Purpose: Definition and discussion of set functionality, especially the function to merge two or more sets. 

Back to the [Chart of proposed set functionality].
----

    :   '''::setops::union''' ''set1 set2...''

----

Arguments:

   * Any number of arguments, (including none).
   * Each argument represents one of the sets to merge.
   * The sets are given by value, as tcl-lists.

Result:

   * A list representing the union of all sets in the argument list.

----

Implementation:

Several variants are possible:

   * Add the list elements as keys to a hash-table, then extract the keys out of the array. Predicted performance O(nm). Removal of duplicates is done automatically. This is variant A.
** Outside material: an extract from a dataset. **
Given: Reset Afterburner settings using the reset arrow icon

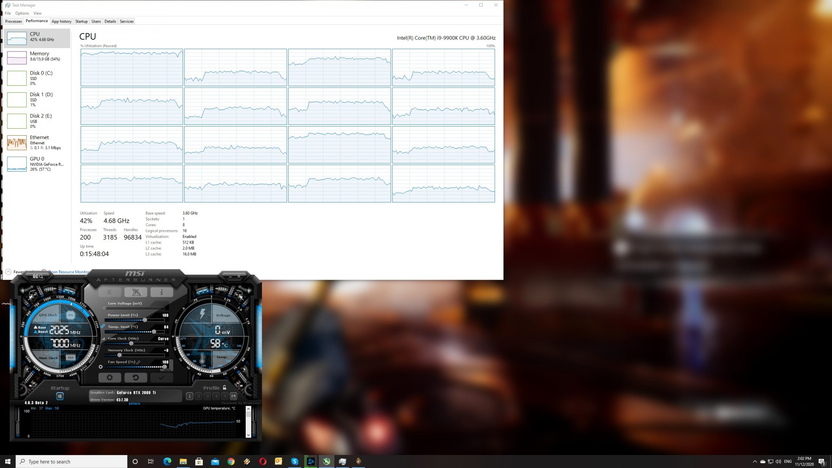Looking at the screenshot, I should click(x=136, y=377).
   * Append the lists into a big list, then remove the duplicates. Removal of duplicates may use a sort followed by a simple linear scan, or a hash-table. Predicted runtimes are O(nm log nm) (sort+scan) and O(nm) (hash-table). n = length of longest lists, m = number of sets. These are variants B and C.

   * It is possible to use local namespace as implicit array, see Variant D in [SetOps, Create]. Predicted performance O(nm). This is Variant D.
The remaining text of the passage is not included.